At the same time, customer experience (CX) emerged as a key differentiator, especially in European B2B. Benchmark studies show CX leaders enjoying higher retention, greater wallet share and stronger pricing power. The same dynamic plays out in B2C, where seamless cross-channel journeys and service quality drive loyalty as much as price or product.
The biggest barrier marketers cited was not data volume but alignment: agreeing what success looks like, which KPIs matter at each stage of the funnel and how to reconcile brand-building goals with shortterm revenue targets.
Digital Marketing in 2026: Six Priorities to Act on
Looking ahead, the forces that shaped 2025 will intensify.

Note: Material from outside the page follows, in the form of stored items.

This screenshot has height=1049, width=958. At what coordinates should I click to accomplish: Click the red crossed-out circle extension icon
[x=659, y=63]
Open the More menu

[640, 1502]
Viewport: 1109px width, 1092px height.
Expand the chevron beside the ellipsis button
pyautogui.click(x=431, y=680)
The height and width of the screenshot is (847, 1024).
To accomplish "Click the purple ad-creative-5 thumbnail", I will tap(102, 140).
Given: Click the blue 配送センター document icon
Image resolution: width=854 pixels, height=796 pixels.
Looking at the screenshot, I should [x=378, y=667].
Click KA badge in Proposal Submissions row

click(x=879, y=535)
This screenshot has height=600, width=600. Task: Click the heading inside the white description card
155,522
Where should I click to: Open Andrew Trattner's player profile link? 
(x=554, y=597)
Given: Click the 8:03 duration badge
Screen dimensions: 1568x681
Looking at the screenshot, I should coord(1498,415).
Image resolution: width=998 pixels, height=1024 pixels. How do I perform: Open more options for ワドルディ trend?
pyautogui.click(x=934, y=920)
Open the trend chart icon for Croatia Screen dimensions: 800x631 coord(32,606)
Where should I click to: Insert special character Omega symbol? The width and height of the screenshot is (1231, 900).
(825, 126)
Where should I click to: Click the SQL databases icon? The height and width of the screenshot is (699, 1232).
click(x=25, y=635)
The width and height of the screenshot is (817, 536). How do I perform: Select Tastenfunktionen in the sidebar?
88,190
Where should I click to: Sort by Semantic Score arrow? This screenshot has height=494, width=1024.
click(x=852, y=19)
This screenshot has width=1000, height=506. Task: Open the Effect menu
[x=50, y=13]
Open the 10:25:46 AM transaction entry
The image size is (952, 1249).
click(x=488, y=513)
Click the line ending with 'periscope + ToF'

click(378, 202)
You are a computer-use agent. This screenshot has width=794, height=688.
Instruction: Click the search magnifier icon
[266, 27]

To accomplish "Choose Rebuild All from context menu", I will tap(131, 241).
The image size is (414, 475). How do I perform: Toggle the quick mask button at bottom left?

- Protect and modernise your brand
Brand and performance will increasingly be treated as interdependent, not competing. Expect more ringfenced brand budgets and brand platforms explicitly designed to feed performance channels like search, social, marketplaces and sales collateral
- Design for AI mediated discovery
AI-powered search and assistants will shape how both consumers and professional buyers discover solutions. Winning brands will build structured, authoritative content ecosystems around specific problems and industries, making it easier for humans and machines to understand and recommend them - Prepare for Advertising on LLMS
With OpenAI testing ads in ChatGPT and Google planning ads in Gemini for 2026, Europe is likely next. The best‑prepared brands will design concise, conversational creatives, build measurement links between LLM exposure and downstream behaviour, and put strong governance around data, disclosure and bias to stay compliant and trusted in an EU context - Make 1st-party data and privacy by design the default
With third-party identifiers under pressure and European regulators tightening rules on AI and data use, first-party data strategies will move from optional to essential. That means better consented data capture, identity resolution, partner safe collaboration environments and transparent value exchanges - Use “retail media thinking” across verticals
Retail media will keep expanding beyond classic ecommerce into marketplaces, industry platforms and partner ecosystems in B2B. The opportunity lies in integrating these environments into a richer media mix that also includes search, social, CTV and selected traditional channels - Elevate marketing as growth and CX orchestrator
CMO research shows a continued shift from “communications” to “growth and experience” leadership, with marketing accountable for revenue, CLV and CX outcomes. In practice, this means owning more of the commercial tech stack and leading alignment between marketing, sales, product and service teams around shared journeys and metrics
For agencies and partners working across B2B and B2C, the edge in 2026 will come from transferring lessons between worlds: applying consumer grade speed and experimentation to complex B2B environments, and bringing B2B style account thinking and life-cycle depth into consumer growth and retention.